4.3. Chrysanthemum CmTFL1a Delays Flowering and Regulate Growth Potential

TFL1 controls the shoot apical meristem in the vegetative state of a plant [41]. During the juvenile period, it expresses in shoot apices that continue during floral bud and flower development [42]. The overexpression of the CmTFL1 gene in chrysanthemum significantly delayed flowering [22,24], which shows that the TFL1 gene has a conservative role in flowering regulation. Besides, the overexpression of the maize ZEA CENTRORADIALIS (ZCN) gene (belong to the TFL1-like family) extended the indeterminate growth of the inflorescence meristem, resulting in later floral transition [43]. In apple, the expression of MdTFL1 and MdTFL1a was dominant in apical shoots during vegetative growth [44]. The TFL1 gene was able to cause a significant delay in flowering and aided in the regulation of inflorescence architecture in several fruit tree species: citrus (Citrus sinensis) [45], apple (Malus × domestica) [46] and Japanese apricot (Prunus mume) [47]. Moreover, 35S:: CmTFL1a significantly improved the growth potential (plant height, leaf length, leaf width) of 35S:: CmTFL1a genetically modified plants as compared to wild plants.
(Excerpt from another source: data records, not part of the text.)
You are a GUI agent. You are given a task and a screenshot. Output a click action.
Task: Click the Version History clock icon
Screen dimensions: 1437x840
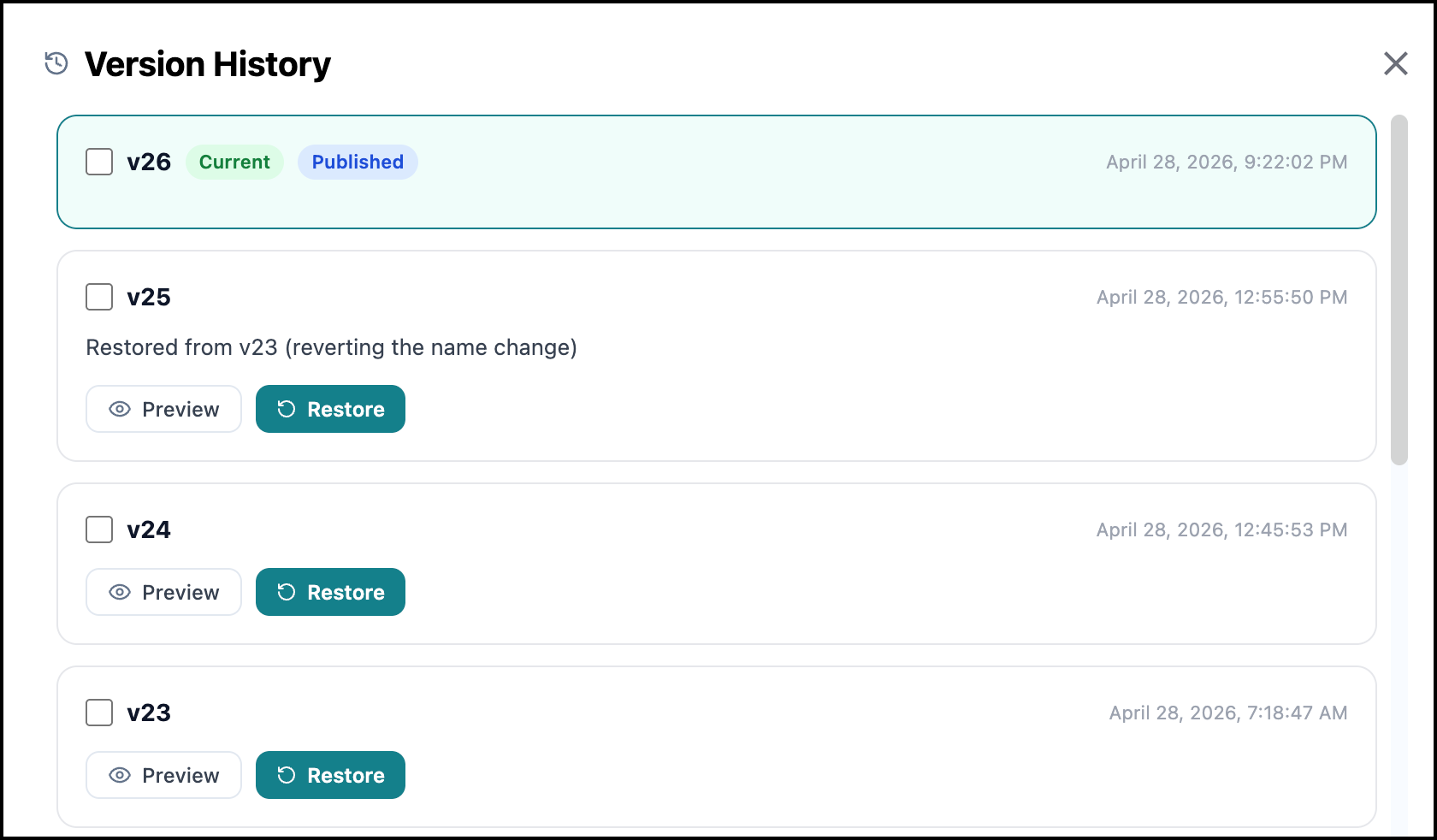tap(56, 63)
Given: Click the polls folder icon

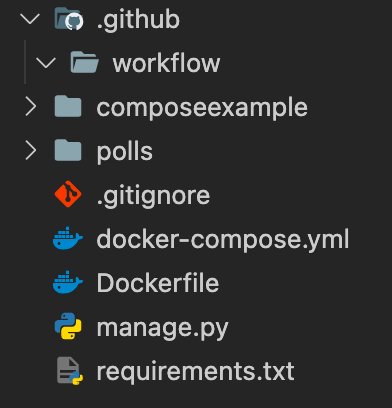Looking at the screenshot, I should point(68,150).
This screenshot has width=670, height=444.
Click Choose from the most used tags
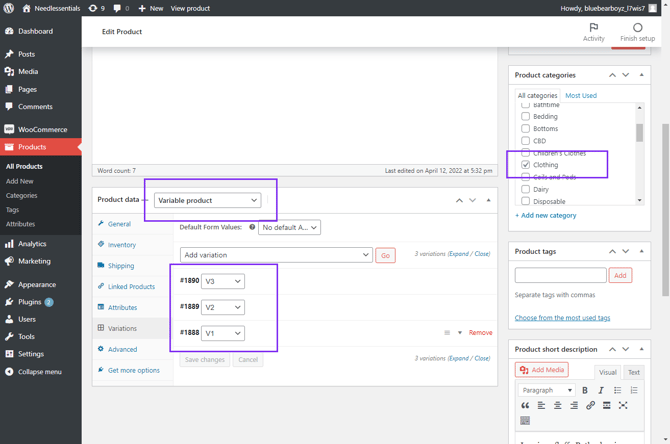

Specifically, an increase in plant height may be related to a high level of CmTFL1a gene expression in shoot apices, promoting the growth of the apical meristem. These results were consistent with the findings of [48].

5. Conclusions

In this work, the authors used an optimized method for regeneration and Agrobacterium-mediated transformation in the chrysanthemum cultivar Jinba. The optimized protocol can lead to a higher rate of transformation frequency as compared to an unstandardized one. Genetic transformation with A. tumefaciens by using leaf explants was effective in the construction of a standardized transformation scheme for Jinba. In summary, this study proposes that the evaluation of ideal conditions is crucial to increase the success rate of genetic transformation in chrysanthemum. Because of the lower concentrations and short period time for meropenem application, this method is the simplest as well as most cost-effective technique. In addition, maximum transgenic lines detected by RT-PCR showed stable expression of CmTFL1a. We assume that the protocol and conditions enhanced in this study will be helpful in the genetic engineering of this cultivar with various desirable genes. Furthermore, it will help to understand the biological phenomenon of the TFL1 homolog in chrysanthemum.

Author Contributions

S.H. conceived the study and wrote the manuscript; Y.G. (Yike Gao) investigated, supervised the research project and revised the manuscript; Y.G. (Yike Gao) contributed reagents/materials. Culture establishment, gene transfer process and validation of results were supervised by Y.G. (Yaohui Gao). Culture establishment, production of transgenic plants, data record and application of statistical techniques to analyze study data were conducted by S.H. All authors have read and agreed to the published version of the manuscript.

Funding

This research was funded by National Natural Science Foundation of China (Grant No.31971706).

Acknowledgments

This work was supported by National Natural Science Foundation of China (No.31971706).

Conflicts of Interest

The authors declare that they have no conflict of interest.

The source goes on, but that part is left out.